Benefits and risks of low molecular weight heparin in patients with acute exacerbation of chronic obstructive pulmonary disease: a meta-analysis of randomized controlled trials

• Published in: Inflammopharmacology Vol. 28; no. 2; pp. 451 - 462
• Main Authors: Yang, Mingjin, Xu, Ying, Chen, Hong, Xu, Zhibo, Luo, Fengming
• Format: Journal Article
• Language: English
• Published: Cham Springer International Publishing 01.04.2020
• Subjects: Allergology; Anticoagulants - administration & dosage; Anticoagulants - adverse effects; Biomedical and Life Sciences; Biomedicine; Dermatology; Gastroenterology; Hemorrhage - chemically induced; Heparin, Low-Molecular-Weight - administration & dosage; Heparin, Low-Molecular-Weight - adverse effects; Humans; Immunology; Original Article; Pharmacology/Toxicology; Pulmonary Disease, Chronic Obstructive - drug therapy; Pulmonary Disease, Chronic Obstructive - physiopathology; Randomized Controlled Trials as Topic; Rheumatology; Thrombosis - prevention & control; Chronic obstructive pulmonary disease (COPD); Risk; Low molecular weight heparin (LMWH); Benefit; Meta-analysis
• ISSN: 0925-4692; 1568-5608; 1568-5608
• DOI: 10.1007/s10787-019-00659-5

Background Low molecular weight heparin (LMWH) is an anticoagulant that has recently been found benefit in the acute exacerbation stage of chronic obstructive pulmonary disease (COPD). But its efficacy is controversial. The objective of this paper is to compare the harm/benefit of LMWH combined with conventional therapy versus single conventional therapy in the acute exacerbation stage of COPD. Methods PubMed, Cochrane Library, EMBASE, CNKI, and Clinical Trials.gov were searched from inception until March 2019. Randomized control trials were included if they reported the use of LMWH for the treatment of COPD. Continuous variable data were reported as mean difference (MD), risk difference (RD), and Peto odds ratio (OR) with corresponding 95% CIs. Results Twelve RCTs ( N  = 1086 subjects) were included in the meta-analysis.

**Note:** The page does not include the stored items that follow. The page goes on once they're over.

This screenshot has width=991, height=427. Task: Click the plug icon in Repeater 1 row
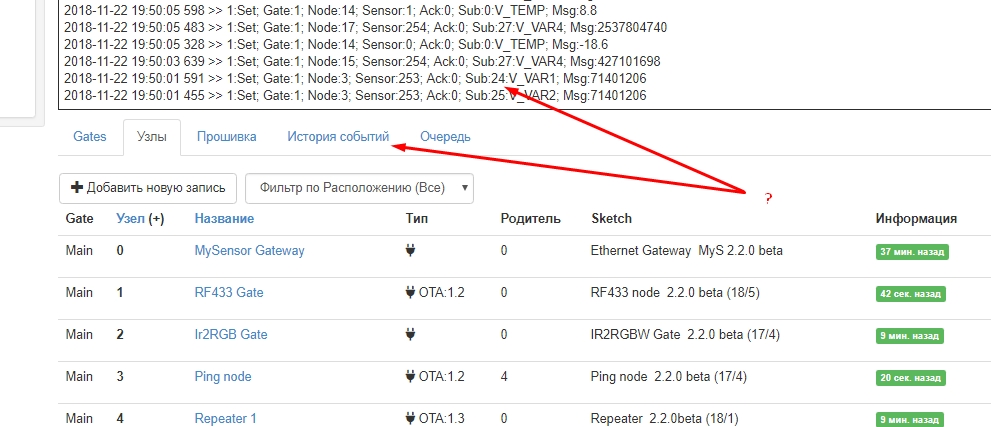[x=411, y=419]
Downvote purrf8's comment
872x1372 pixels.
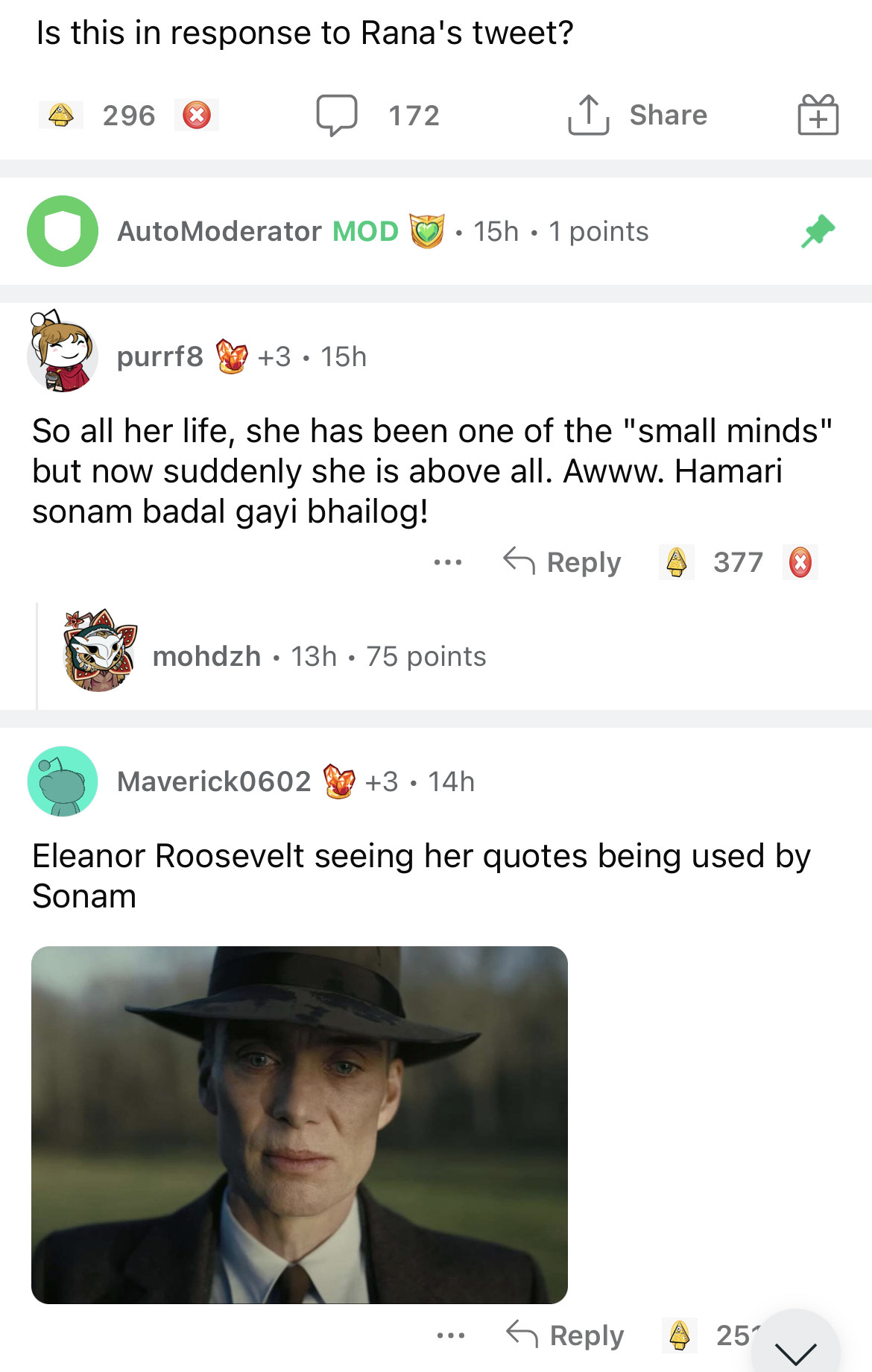pyautogui.click(x=800, y=562)
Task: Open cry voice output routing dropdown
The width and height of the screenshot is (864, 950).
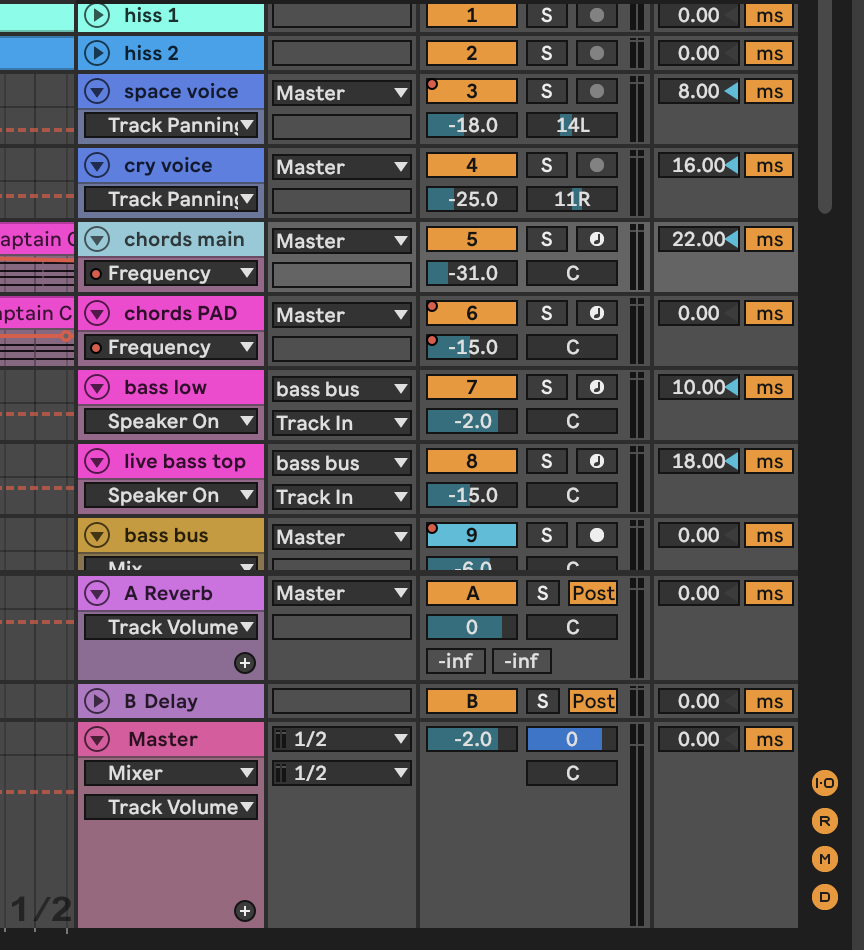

Pooled results exhibited that LMWH treatment significantly improved the levels of arterial partial pressure of oxygen (PaO 2 ) (MD = 4.58, 95% CI: 1.78–7.39, P  = 0.001), forced expiratory volume in 1 s (FEV1) (MD = 0.19, 95% CI: 0.09–0.29, P  = 0.0002), and FEV1/forced vital capacity (FVC) (MD = 10.44, 95% CI: 5.40–15.48, P  < 0.0001), and significantly reduced the risk of thrombosis (RD, − 0.03; 95% CI, − 0.07 to 0.00; P  = 0.05). There was a marginally but nonsignificant improvement in PaCO 2 levels vs non-LMWH treatment. Moreover, pooled results exhibited that LMWH may increase the risk of hemorrhage. Subgroup analyses exhibited that LMWH treatment only was associated with a significantly increased risk of minor bleeding but not major hemorrhage. Conclusions When compared with single conventional therapy, addition of LMWH to conventional therapy may provide more clinical benefits in the acute exacerbation stage of COPD.